They had told Chrissie to look out for a seat at the top of the church field. It wasn't hard. The church field was the piece of uncultivated spare land continuing down from the last of the graves to a kind of plateau above the Moss. Chrissie's torch found the seat on the very edge of the plateau.

            What she hadn't expected was to find someone sitting on it.

            Normally, this time of night, she'd have been scared to death of getting mugged.
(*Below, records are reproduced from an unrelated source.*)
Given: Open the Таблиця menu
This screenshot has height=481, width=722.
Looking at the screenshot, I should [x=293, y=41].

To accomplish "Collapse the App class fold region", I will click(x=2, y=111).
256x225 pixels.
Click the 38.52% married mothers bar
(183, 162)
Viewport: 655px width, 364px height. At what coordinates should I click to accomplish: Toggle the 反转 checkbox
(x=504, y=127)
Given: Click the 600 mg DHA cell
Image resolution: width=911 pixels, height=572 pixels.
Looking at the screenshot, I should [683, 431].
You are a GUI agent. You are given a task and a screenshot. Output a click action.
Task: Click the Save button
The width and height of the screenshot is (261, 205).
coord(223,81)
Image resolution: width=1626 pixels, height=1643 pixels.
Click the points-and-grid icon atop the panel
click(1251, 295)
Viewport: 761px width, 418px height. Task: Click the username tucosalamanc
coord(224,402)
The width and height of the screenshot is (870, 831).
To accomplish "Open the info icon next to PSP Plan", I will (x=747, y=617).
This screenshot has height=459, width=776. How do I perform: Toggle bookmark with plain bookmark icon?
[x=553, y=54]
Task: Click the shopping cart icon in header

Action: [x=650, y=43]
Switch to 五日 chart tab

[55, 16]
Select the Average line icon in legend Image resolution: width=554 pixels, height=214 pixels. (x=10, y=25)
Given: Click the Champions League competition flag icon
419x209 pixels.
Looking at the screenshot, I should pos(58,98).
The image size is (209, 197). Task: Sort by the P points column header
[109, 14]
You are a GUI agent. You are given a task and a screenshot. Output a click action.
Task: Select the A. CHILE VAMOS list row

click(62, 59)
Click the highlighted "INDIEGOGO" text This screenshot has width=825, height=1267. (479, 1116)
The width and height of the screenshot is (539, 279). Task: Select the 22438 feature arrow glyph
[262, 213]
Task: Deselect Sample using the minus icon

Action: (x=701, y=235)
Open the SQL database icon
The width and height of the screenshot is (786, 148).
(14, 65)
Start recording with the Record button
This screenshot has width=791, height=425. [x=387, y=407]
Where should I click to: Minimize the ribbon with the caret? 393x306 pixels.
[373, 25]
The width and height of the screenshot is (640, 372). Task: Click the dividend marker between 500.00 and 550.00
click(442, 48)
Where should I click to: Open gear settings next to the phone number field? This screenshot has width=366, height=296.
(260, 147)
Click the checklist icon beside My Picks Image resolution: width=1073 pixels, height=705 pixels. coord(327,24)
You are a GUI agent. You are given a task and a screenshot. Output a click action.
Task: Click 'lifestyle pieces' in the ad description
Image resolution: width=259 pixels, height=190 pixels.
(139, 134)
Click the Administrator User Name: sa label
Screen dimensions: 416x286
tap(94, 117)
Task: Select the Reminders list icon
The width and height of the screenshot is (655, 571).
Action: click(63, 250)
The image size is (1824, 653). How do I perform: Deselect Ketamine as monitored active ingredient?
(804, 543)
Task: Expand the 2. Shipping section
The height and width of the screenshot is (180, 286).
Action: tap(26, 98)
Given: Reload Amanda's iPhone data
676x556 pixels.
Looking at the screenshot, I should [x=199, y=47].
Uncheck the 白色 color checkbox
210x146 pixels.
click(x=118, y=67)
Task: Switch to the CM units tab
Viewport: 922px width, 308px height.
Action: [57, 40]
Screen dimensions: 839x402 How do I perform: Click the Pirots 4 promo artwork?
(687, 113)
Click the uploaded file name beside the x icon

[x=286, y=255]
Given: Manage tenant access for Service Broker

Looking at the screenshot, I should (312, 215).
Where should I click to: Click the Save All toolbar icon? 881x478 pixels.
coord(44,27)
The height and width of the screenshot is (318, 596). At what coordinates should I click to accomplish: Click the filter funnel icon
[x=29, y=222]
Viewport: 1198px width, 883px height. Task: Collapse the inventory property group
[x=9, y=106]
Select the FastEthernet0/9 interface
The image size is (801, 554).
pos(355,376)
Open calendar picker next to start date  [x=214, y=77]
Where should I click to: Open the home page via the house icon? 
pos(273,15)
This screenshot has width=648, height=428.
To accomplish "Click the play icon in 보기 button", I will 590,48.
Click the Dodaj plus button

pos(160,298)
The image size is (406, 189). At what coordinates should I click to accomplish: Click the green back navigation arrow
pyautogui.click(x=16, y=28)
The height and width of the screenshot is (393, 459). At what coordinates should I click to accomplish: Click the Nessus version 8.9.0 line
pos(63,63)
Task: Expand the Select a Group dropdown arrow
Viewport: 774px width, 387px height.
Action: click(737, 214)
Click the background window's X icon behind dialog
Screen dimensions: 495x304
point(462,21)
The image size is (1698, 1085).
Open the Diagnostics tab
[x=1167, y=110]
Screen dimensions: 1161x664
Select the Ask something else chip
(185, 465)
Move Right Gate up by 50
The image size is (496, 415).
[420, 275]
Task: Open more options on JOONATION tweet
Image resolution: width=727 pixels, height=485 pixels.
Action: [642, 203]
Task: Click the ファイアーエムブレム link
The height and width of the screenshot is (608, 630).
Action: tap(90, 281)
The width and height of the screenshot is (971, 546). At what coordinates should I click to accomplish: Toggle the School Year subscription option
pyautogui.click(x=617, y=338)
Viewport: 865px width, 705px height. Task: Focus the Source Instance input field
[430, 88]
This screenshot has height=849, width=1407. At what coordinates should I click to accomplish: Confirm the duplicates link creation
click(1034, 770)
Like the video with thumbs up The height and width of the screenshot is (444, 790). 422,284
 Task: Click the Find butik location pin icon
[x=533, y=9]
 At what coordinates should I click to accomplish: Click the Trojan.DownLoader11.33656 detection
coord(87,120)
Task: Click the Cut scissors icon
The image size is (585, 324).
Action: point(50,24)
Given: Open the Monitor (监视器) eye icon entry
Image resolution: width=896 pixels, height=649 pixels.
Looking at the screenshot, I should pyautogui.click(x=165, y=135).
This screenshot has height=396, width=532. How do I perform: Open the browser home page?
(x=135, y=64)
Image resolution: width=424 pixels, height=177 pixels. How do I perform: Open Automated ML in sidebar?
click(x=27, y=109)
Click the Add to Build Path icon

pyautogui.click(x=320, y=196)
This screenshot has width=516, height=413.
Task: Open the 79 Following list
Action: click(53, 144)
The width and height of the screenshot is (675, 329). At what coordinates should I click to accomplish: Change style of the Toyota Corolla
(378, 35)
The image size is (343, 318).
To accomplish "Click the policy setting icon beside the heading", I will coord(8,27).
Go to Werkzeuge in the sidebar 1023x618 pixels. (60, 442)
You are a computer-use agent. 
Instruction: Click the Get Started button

Somehow, holding this daft stone, that didn't seem a possibility.

            She found herself sitting next to him on the wooden bench in the pouring rain. Someone had lent her a long, dark blue cagoule and she knew very little of her face would be visible.

            It was like a dream. 'Hello, Roger,' she said.

            He turned his head. His hair was flat and shiny, like tin. His beard dripped into the neck of his blackened Barbour.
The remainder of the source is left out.